# When to replace tire tubes



## johnroth26 (Oct 11, 2009)

I'm fairly new to road cycling and currently have about 5500 miles on my Michelin Aircomp tubes. Would like to get some recommendations / rider experience on when to replace them.


----------



## tihsepa (Nov 27, 2008)

I replace tubes with the tires. If they get enough patches on them or leak I replace them. Thats it. How many patches are to many? I dunno. If I patch it on the road and it holds like new I leave it.


----------



## orangeclymer (Aug 18, 2009)

As long as the tubes continue to perform (ie hold air) no change is necessary. As we know tubes bleed off each day and pretty much continue to until your next ride when you inflate them yet again.


----------



## frdfandc (Nov 27, 2007)

When they no longer hold air.


----------



## FBinNY (Jan 24, 2009)

Tubes last almost forever, or until they get punctured, or sometimes when they fail at the base of the valves.

There's no reason to replace a tube because of age. Some folks make a practice of replacing tubes whenever they replace a tire, which might make sense for a LBS, not wanting to deal with unnecessary headaches, but if it's your own bike, and you're not competing, you might as well keep your old tube until it won't hold air.


----------



## johnroth26 (Oct 11, 2009)

Thanks for the feedback guys. Neither tube has been punctured so I think I'll let them roll a while longer as suggested.


----------



## gamara (May 20, 2002)

I try to think green & just keep using my tubes even though they've been patched many times. There is nothing wrong with using a patched tube.

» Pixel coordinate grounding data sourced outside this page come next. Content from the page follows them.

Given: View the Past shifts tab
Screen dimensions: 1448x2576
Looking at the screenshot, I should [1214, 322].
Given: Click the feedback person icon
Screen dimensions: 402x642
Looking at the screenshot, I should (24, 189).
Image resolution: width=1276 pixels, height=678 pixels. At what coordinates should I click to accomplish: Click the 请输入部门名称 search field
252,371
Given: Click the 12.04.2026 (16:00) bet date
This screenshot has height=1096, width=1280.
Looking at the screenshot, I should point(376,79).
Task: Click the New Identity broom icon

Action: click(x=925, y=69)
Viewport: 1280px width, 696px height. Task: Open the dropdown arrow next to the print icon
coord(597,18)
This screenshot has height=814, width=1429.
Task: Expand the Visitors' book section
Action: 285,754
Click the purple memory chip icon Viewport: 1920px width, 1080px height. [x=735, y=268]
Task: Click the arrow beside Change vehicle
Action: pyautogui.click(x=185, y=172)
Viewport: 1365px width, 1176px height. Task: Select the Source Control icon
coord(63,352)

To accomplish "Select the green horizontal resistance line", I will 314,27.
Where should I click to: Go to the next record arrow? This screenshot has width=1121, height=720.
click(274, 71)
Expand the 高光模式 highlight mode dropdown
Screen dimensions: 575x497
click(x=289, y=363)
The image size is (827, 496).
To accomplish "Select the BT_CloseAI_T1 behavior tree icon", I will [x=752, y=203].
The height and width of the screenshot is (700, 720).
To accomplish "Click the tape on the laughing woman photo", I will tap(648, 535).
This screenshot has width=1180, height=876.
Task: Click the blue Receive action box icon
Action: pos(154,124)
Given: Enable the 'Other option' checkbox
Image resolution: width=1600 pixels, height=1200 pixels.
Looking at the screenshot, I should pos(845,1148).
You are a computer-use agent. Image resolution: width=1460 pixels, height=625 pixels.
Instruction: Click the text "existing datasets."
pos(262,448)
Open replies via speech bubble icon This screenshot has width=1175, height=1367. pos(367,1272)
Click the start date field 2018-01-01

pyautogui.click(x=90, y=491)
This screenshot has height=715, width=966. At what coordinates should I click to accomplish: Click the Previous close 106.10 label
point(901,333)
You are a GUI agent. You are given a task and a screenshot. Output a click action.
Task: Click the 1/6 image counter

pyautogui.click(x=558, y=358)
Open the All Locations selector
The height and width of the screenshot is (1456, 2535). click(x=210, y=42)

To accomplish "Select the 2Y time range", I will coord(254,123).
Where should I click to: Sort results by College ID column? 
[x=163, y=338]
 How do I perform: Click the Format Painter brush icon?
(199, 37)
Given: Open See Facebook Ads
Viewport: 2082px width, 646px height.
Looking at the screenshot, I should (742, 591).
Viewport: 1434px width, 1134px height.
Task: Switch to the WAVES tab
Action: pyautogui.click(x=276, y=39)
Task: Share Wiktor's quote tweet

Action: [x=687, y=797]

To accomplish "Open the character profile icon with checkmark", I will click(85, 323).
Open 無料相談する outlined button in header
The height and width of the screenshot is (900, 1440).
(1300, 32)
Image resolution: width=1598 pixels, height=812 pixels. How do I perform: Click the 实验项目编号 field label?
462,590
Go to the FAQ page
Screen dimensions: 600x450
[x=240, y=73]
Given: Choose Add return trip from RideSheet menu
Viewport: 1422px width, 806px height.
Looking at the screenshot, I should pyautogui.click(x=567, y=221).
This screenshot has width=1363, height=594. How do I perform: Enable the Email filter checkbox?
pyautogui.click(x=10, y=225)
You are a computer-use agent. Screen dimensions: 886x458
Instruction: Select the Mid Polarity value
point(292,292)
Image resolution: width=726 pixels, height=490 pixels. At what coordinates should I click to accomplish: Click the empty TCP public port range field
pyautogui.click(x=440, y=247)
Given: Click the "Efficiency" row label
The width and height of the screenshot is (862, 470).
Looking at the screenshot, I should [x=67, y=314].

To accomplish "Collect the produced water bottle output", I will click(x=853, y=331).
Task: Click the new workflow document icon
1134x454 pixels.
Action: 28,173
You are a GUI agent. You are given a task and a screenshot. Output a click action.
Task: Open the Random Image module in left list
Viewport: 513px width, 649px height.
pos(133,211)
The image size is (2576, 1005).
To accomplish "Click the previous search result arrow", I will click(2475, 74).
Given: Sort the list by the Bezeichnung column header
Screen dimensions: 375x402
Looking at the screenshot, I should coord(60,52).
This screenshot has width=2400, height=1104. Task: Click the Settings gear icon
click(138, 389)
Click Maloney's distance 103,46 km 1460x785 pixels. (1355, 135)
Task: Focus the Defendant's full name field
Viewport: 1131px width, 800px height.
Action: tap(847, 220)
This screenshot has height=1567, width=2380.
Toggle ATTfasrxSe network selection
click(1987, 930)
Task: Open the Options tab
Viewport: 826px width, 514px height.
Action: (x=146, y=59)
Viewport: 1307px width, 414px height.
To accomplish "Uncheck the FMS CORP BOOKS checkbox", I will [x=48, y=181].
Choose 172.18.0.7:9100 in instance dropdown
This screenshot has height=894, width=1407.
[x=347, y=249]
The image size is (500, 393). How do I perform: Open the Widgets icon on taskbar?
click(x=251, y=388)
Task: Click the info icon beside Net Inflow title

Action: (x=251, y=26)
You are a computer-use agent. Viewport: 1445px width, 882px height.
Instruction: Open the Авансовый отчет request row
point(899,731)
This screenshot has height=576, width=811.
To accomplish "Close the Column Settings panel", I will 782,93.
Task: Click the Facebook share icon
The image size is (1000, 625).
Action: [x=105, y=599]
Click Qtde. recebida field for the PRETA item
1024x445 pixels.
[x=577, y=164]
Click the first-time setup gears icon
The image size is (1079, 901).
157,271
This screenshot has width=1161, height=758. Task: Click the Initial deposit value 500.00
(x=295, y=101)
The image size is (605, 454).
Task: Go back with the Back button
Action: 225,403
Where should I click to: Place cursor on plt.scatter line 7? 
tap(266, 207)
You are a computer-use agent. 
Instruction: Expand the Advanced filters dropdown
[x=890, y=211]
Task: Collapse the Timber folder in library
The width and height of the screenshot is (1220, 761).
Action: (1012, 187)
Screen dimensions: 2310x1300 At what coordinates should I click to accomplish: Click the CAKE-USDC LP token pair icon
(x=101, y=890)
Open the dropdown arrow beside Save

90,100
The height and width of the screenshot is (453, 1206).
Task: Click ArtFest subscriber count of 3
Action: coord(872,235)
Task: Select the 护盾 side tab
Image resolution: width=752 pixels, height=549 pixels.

There is no difference in performance or ride quality. 

Why throw something away that still works just because its old?? A tube is not subjected to uv rays so it doesn't degrade. Ride quality is purely a function of the tires. I run both latex & butyl tubes & I can't tell the difference between them. The only time to replace a tube is if its a major blow out or large cut. Plus you'll be creating less land fill in the long run which is the most responsible thing.


----------



## laffeaux (Dec 12, 2001)

The streets where you live must be incredibly clean. I've never had a tube come close to surviving for 5500 miles - even one that has 5-6 patches on it, doesn't come close to that.


----------



## Mr. Versatile (Nov 24, 2005)

Unless the valve fails, or the base of the valve, I only discard them if they have more than 2 patches. The tube in my front tire has gone at least 10,000 miles, maybe more.


----------



## DieselDan (Sep 14, 2002)

Some riders will change a tube when they replace rim tape if that tube was installed with the rim tape.


----------



## jmlapoint (Sep 4, 2008)

No reason I can think of to replace a tube that is holding air satisfactorily.
I replace if 4-5 patches or damaged so I can't repair and not holding air. Otherwise, I never replace a tube just for the sake of replacing.


----------



## TWB8s (Sep 18, 2003)

Give your tubes a dusting of talcum powder (aka baby powder) when you get a chance and they'll last longer. Some tubes sort of "vulcanize" themselves to the tire and have to be peeled out after a season or two. take some talc and sprinkle inside the tire and give it a roll or rub it in. Then put the tube in, mount to the rim and inflate.


----------



## Henry Chinaski (Feb 3, 2004)

I replace tubes when they get a flat.


----------



## 2007TarmacSL (Nov 24, 2008)

At the start of the year..no matter what the condition is of the tires from the previous year. But this is based on about 3000 kms per year. Unless of course the sidewall looks like it's about to blow out or there is visible wear or damage. ..but this is just me


----------



## Touch0Gray (May 29, 2003)

I have tubes that are several years old and have been in a couple sets of tires.....3000KM is not very far for a year, a tire or certainly not a tube


----------



## milkbaby (Aug 14, 2009)

I had a bike that I hadn't ridden in 18 years, and when I pumped up the old tubes they worked just fine... Even the tires were okay until I ran over some nails... I guess that's what happens when you store a bike in a dark climate controlled room...


----------



## FlatlandRoller (Jan 22, 2004)

I don't patch tubes so they get replaced whenever I get a flat, maybe once or twice per year. If I could patch a tube I'd just run the same tube forever but for some reason my patches just fall off. They ran tubes for a reeeaallly long time in the 1940's.........


----------